**Exercise data:**
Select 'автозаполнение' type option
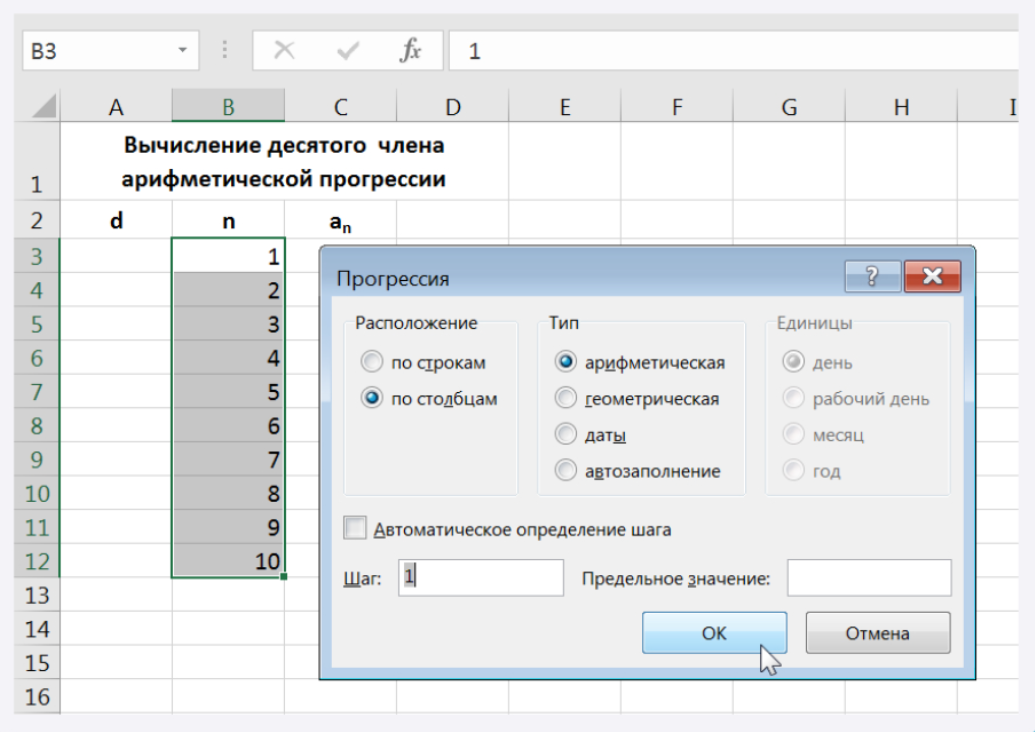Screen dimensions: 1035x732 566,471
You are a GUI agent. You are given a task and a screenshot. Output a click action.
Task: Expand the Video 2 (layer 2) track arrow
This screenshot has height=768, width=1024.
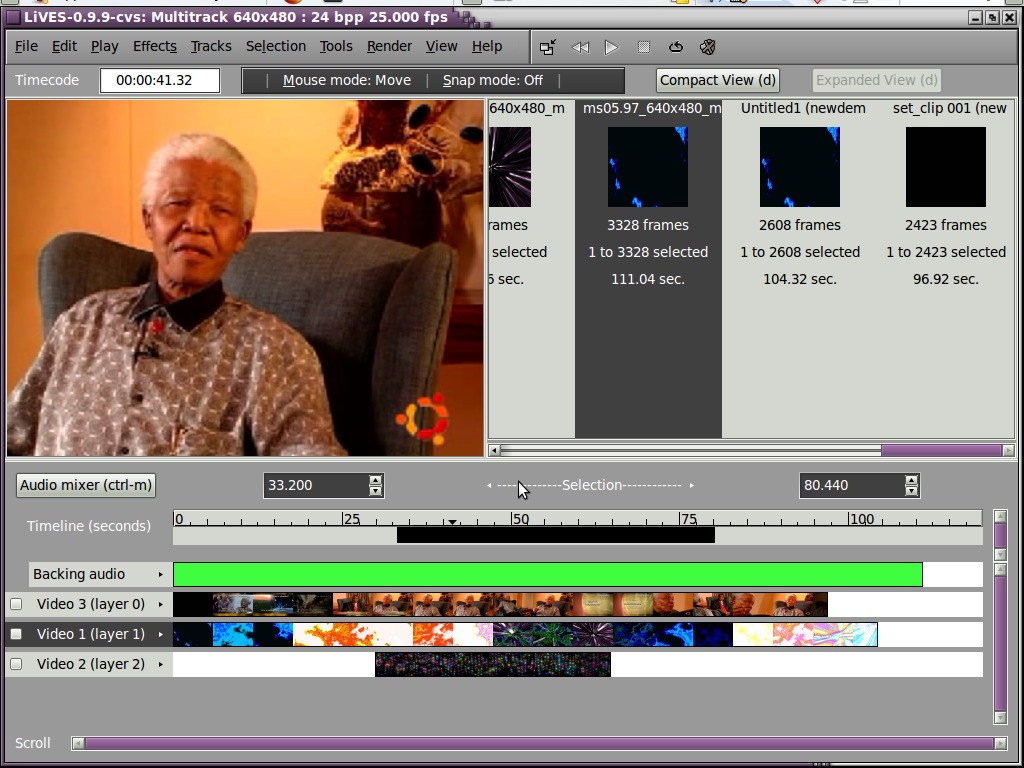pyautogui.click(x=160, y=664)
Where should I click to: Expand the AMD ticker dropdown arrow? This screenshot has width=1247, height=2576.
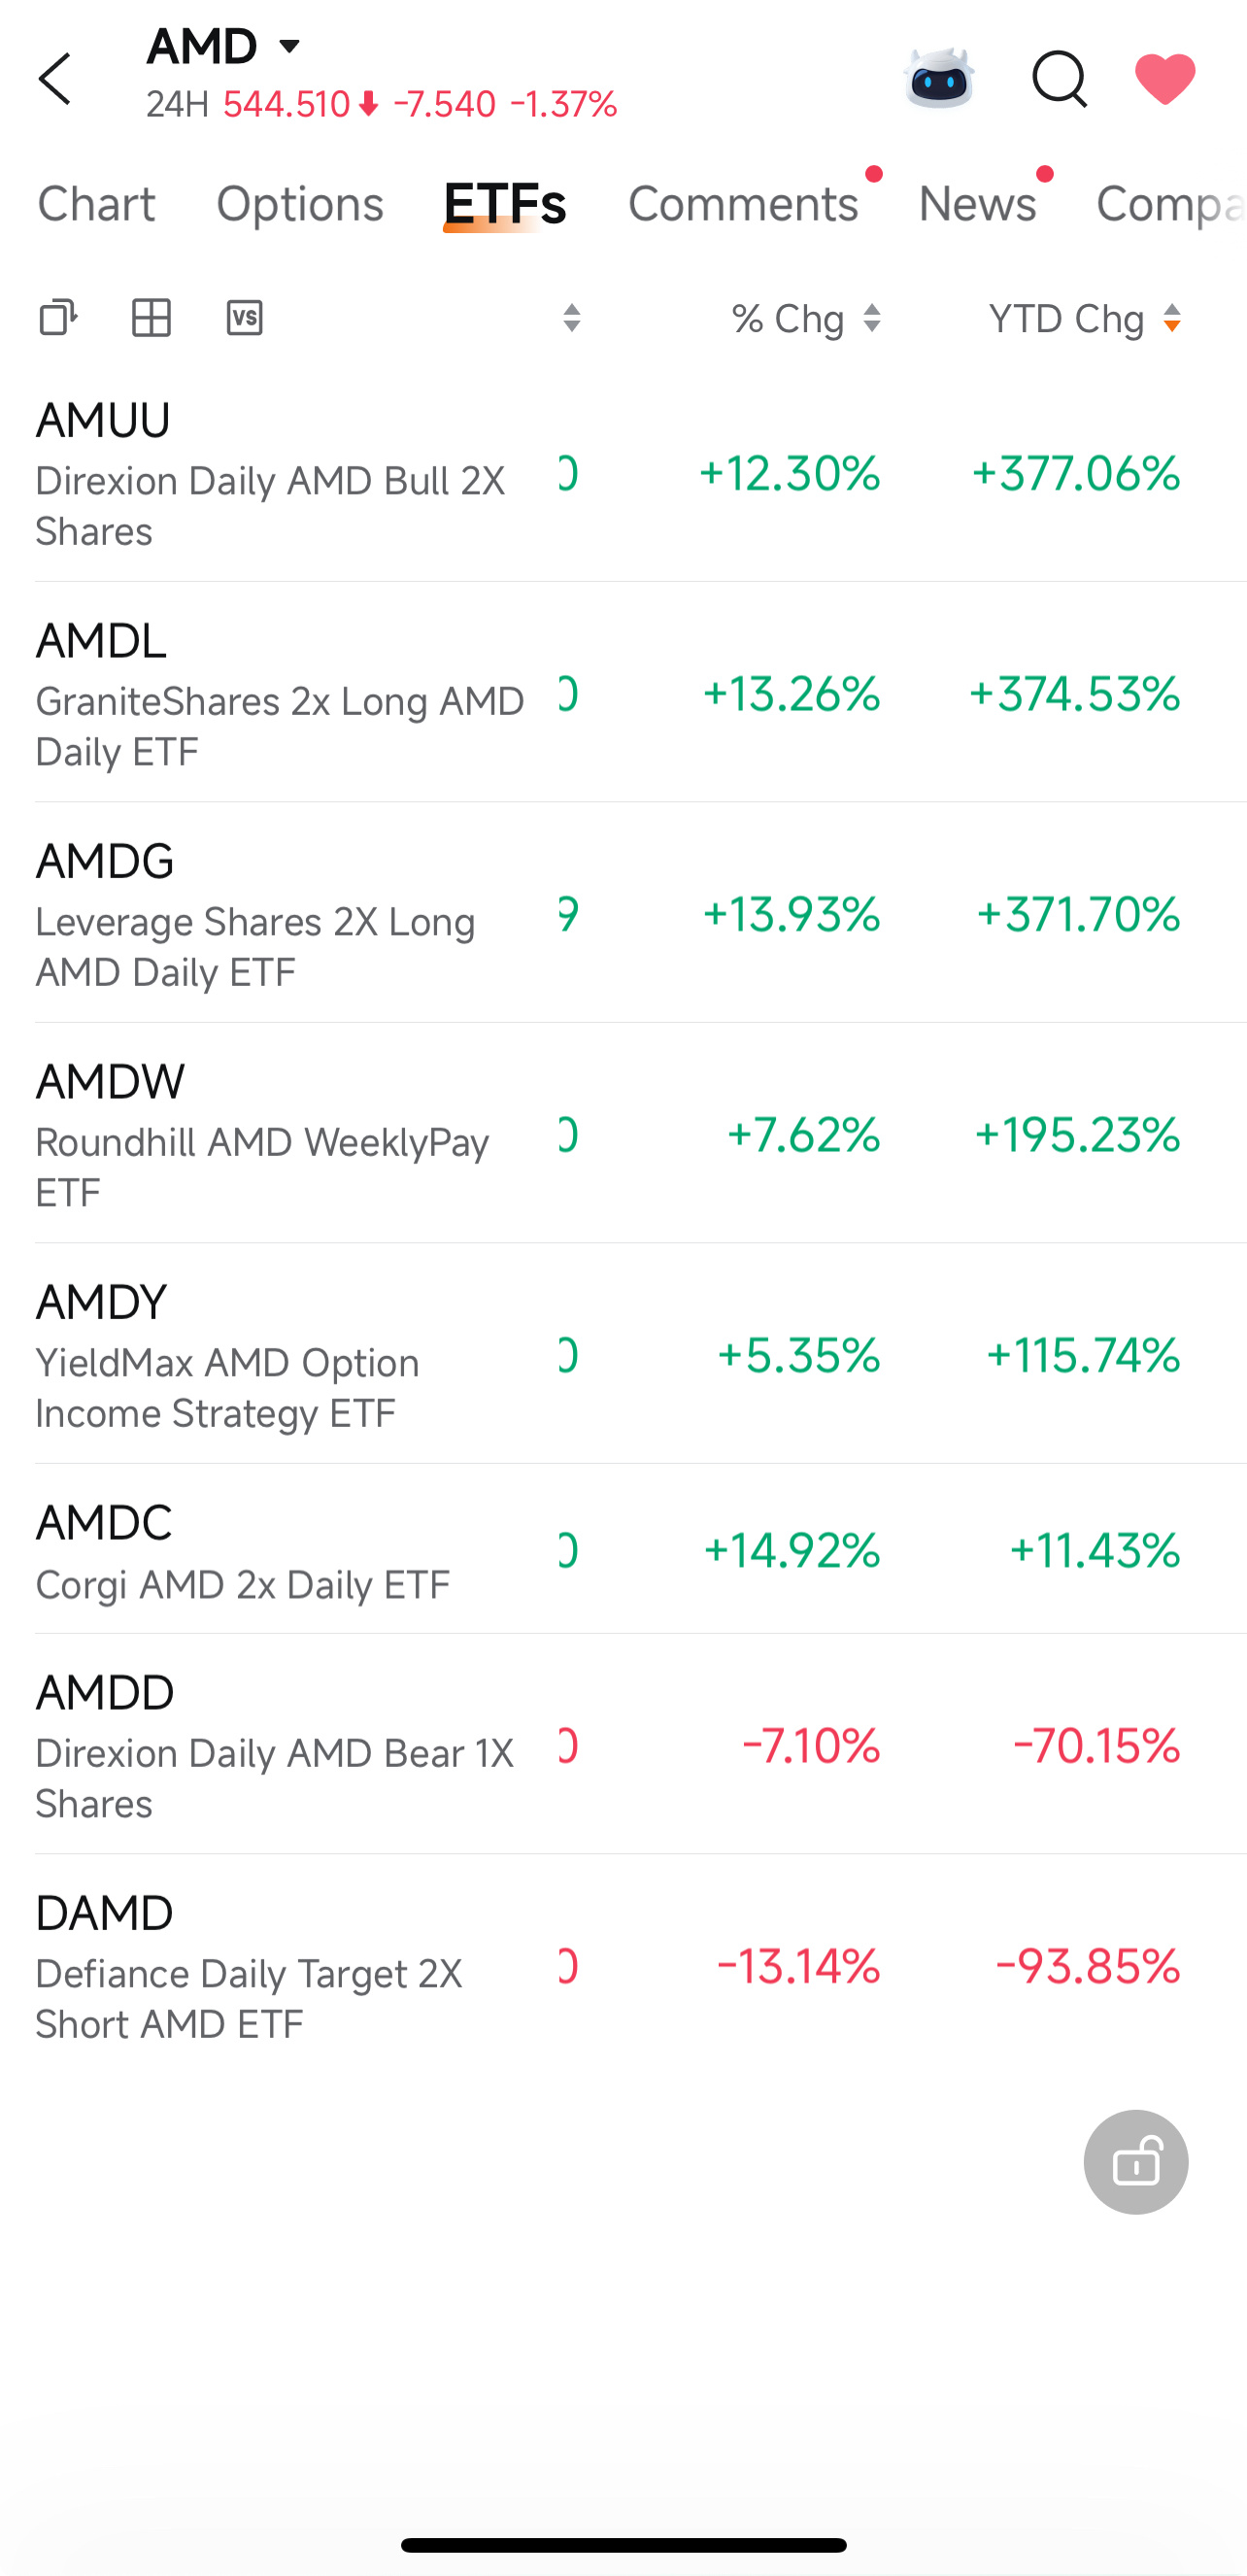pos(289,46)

**How to complete this task:** Exactly the lines from the one containing "Where should I" through the last line of the data above should be output, both ends included, with every picture left out.

**Result:**
Where should I click to: Expand the AMD ticker dropdown arrow? This screenshot has width=1247, height=2576.
pos(289,46)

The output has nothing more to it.